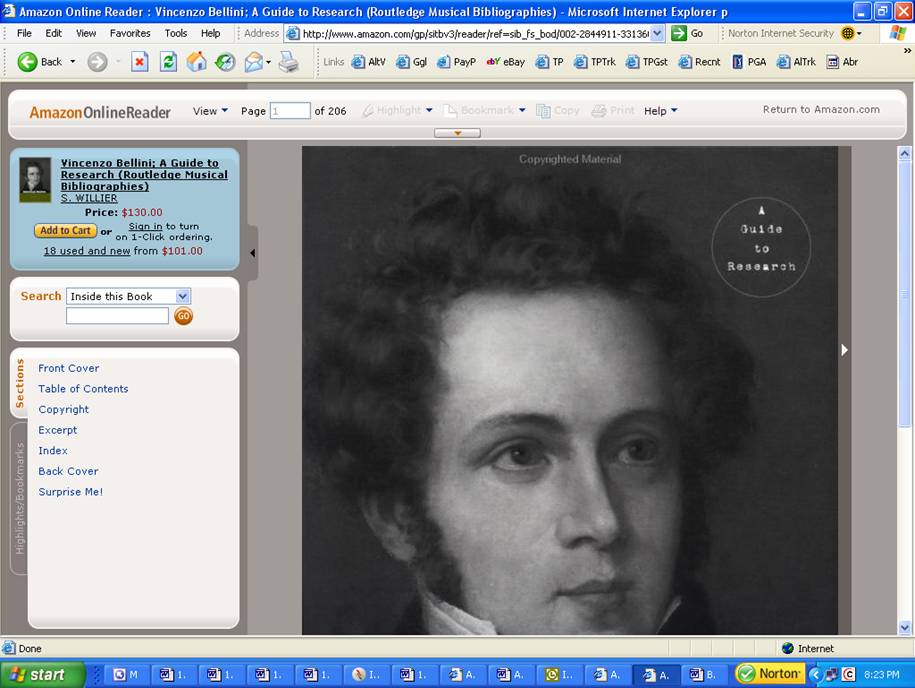The height and width of the screenshot is (688, 915).
Task: Open the View dropdown menu
Action: click(210, 111)
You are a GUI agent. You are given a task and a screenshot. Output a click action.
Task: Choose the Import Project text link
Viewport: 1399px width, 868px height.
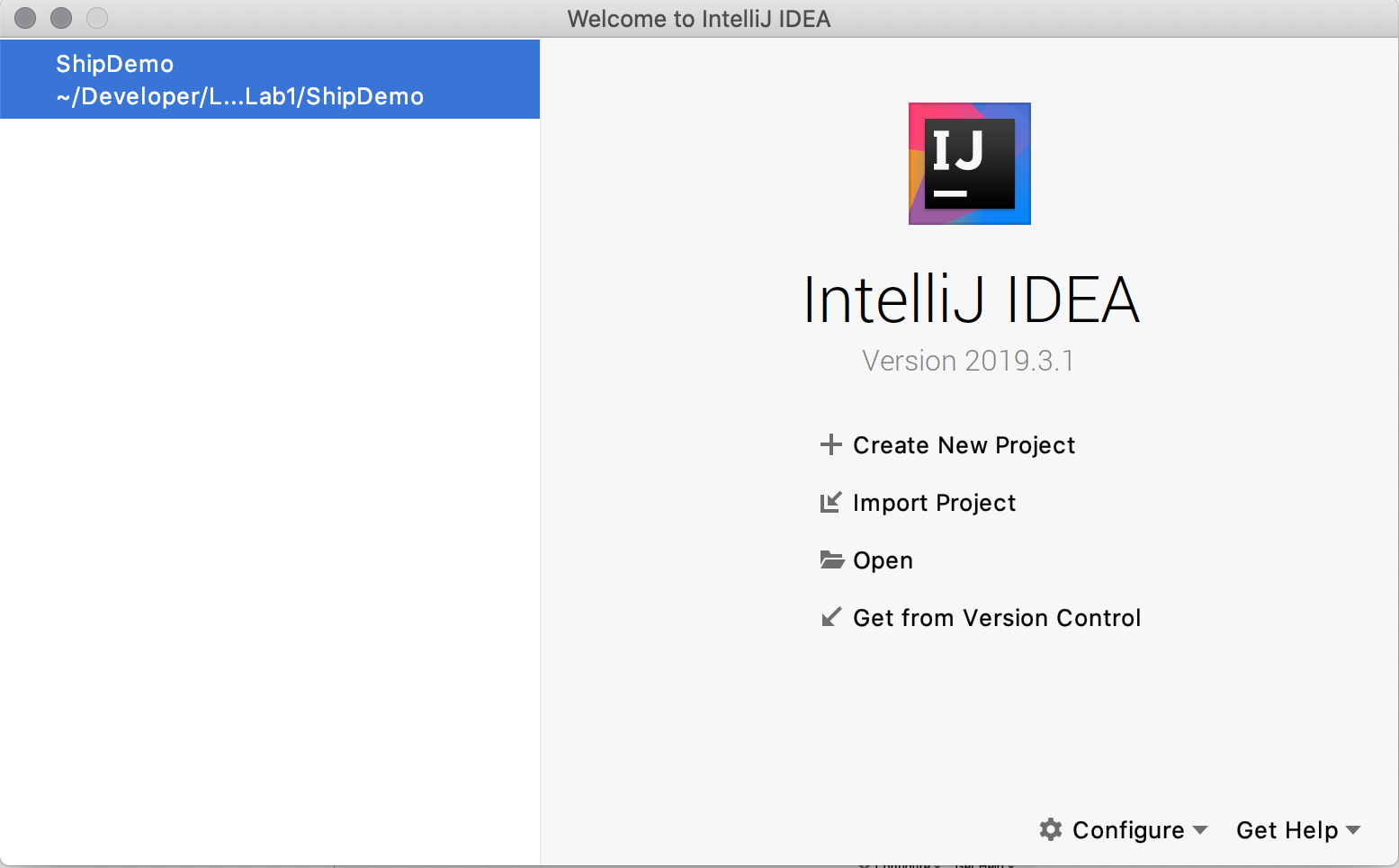[934, 503]
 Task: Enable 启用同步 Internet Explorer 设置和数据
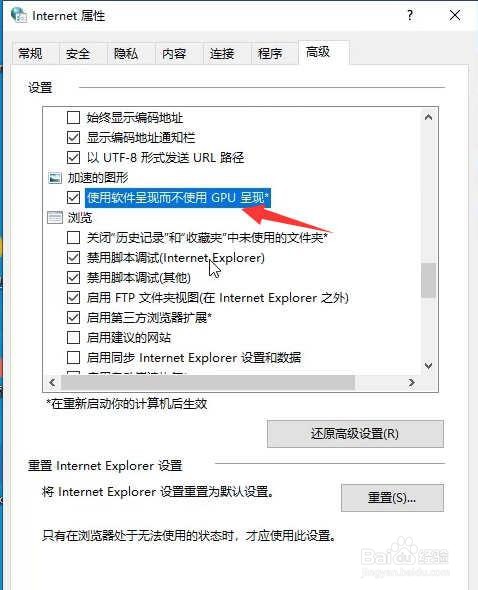(73, 357)
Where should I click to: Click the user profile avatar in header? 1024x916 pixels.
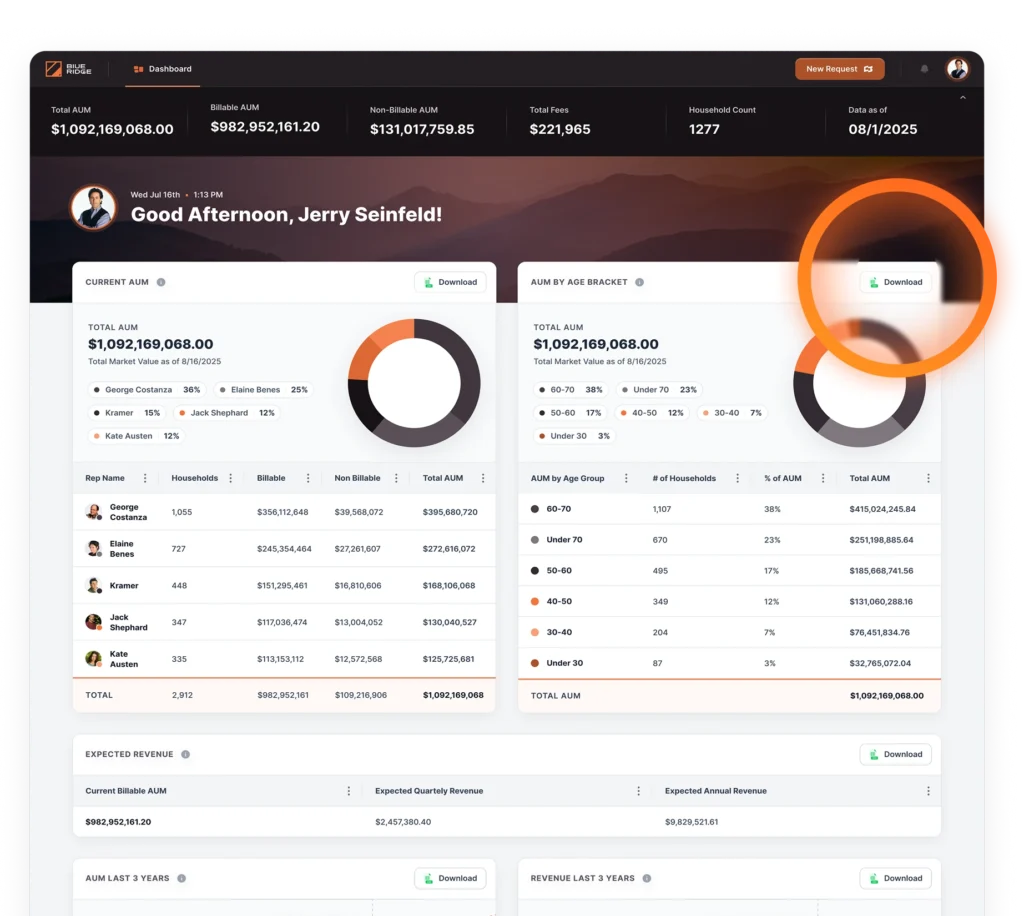pyautogui.click(x=957, y=69)
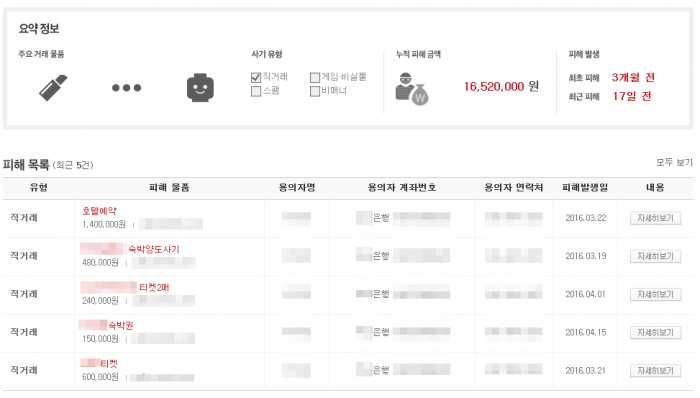Check the 스팸 checkbox

[x=256, y=91]
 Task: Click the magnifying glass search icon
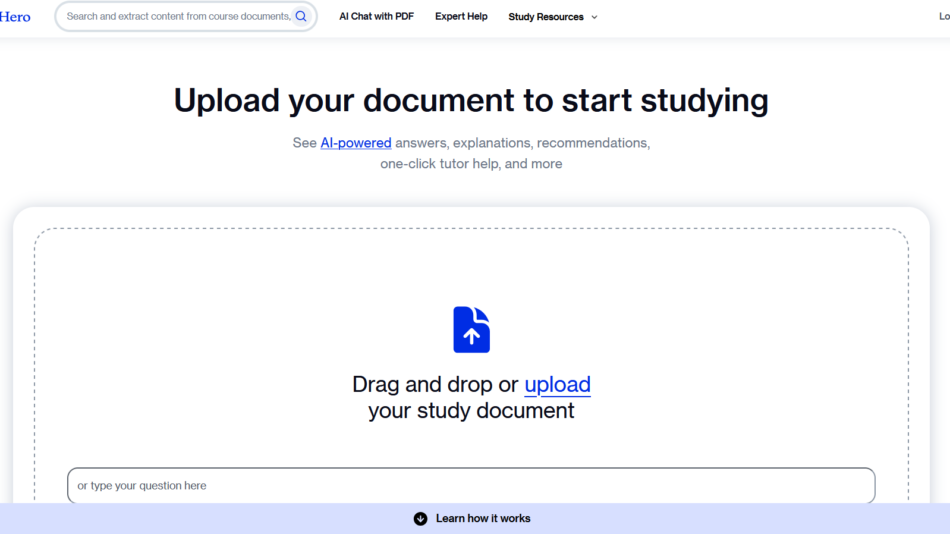click(x=301, y=17)
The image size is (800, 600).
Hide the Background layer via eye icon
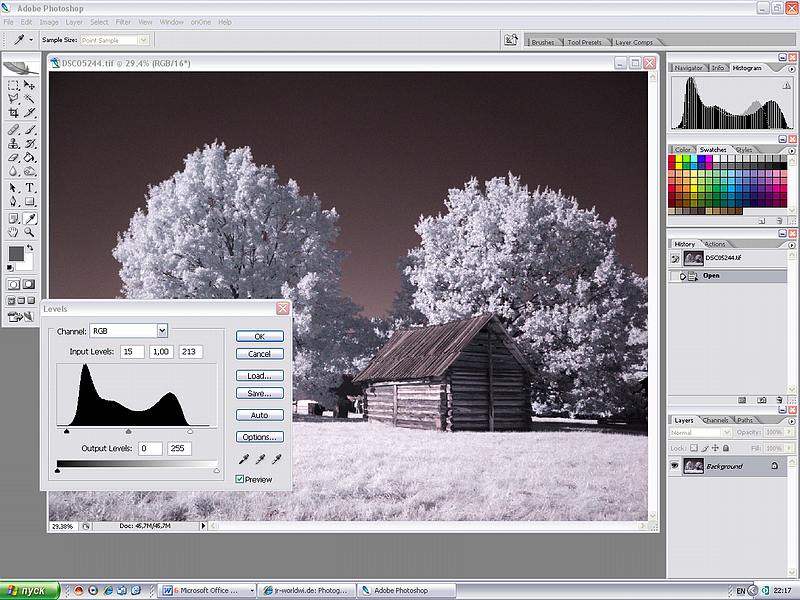[675, 466]
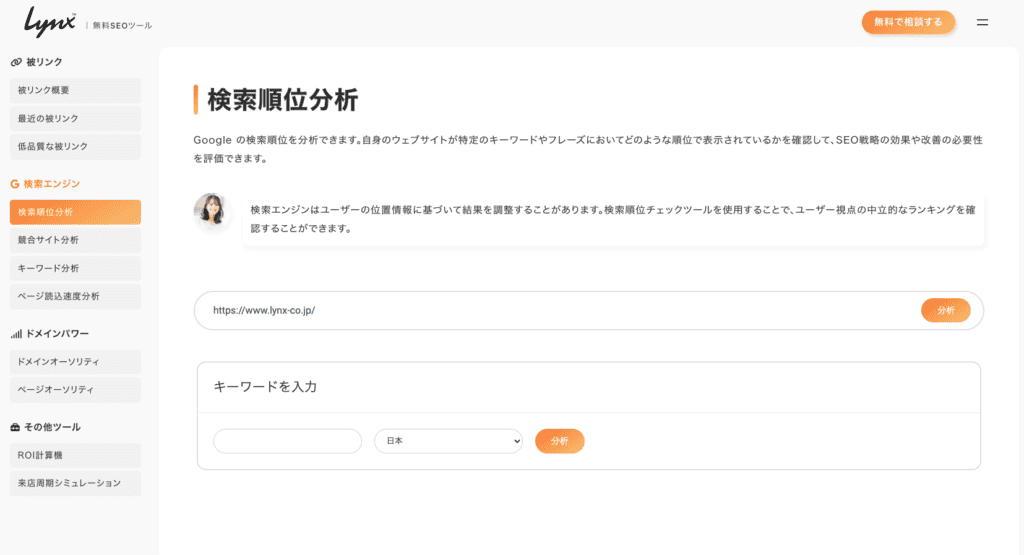Select 最近の被リンク menu item
This screenshot has width=1024, height=555.
(75, 118)
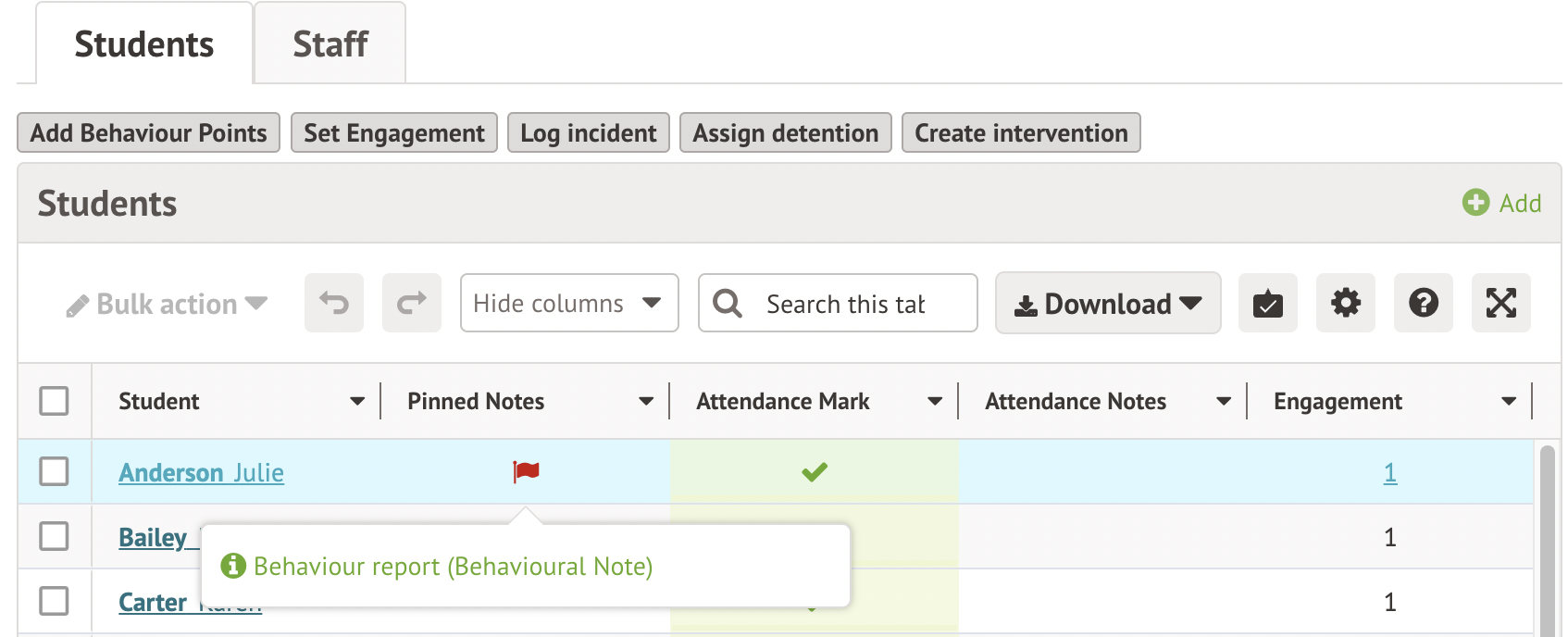The image size is (1568, 637).
Task: Select the Students tab
Action: tap(143, 44)
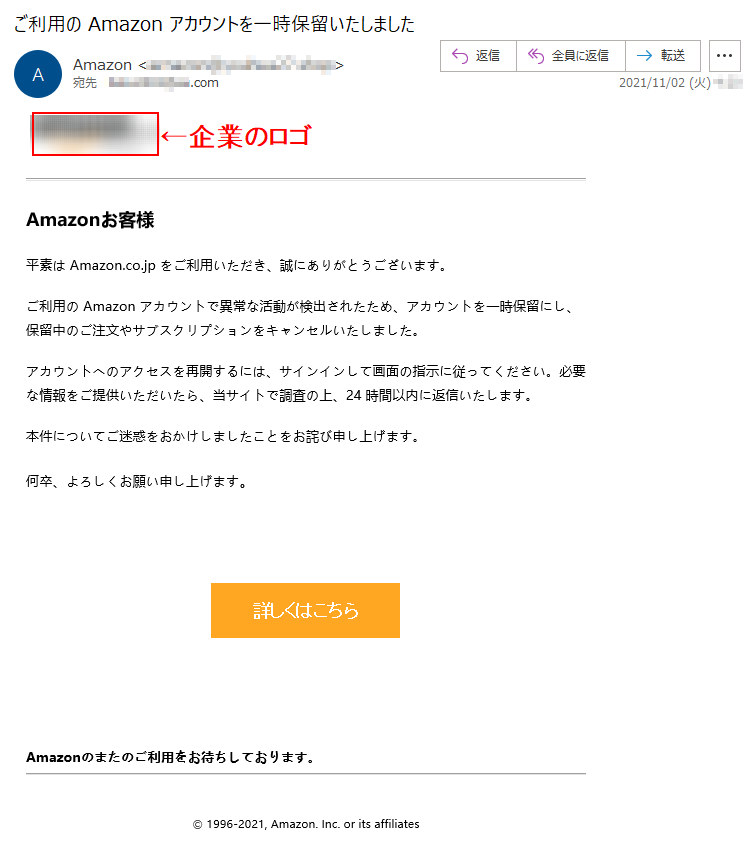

### [EXERCISE REQUIREMENTS]
Leave every picture out and set down exactly the lines running from the one with "Task: Choose the Import Project text link" to the last line of the material above.

### [RESULT BELOW]
Task: Choose the Import Project text link
Viewport: 1399px width, 868px height.
[934, 503]
 Task: Enable 启用同步 Internet Explorer 设置和数据
(73, 357)
Where should I click to: Click the user profile avatar in header? 1024x916 pixels.
pyautogui.click(x=957, y=69)
Check the 스팸 checkbox

[x=256, y=91]
 Task: Click the magnifying glass search icon
click(x=301, y=17)
The image size is (800, 600).
Hide the Background layer via eye icon
[675, 466]
Select 最近の被リンク menu item
This screenshot has width=1024, height=555.
(75, 118)
The image size is (1568, 637).
Task: Select the Students tab
Action: tap(143, 44)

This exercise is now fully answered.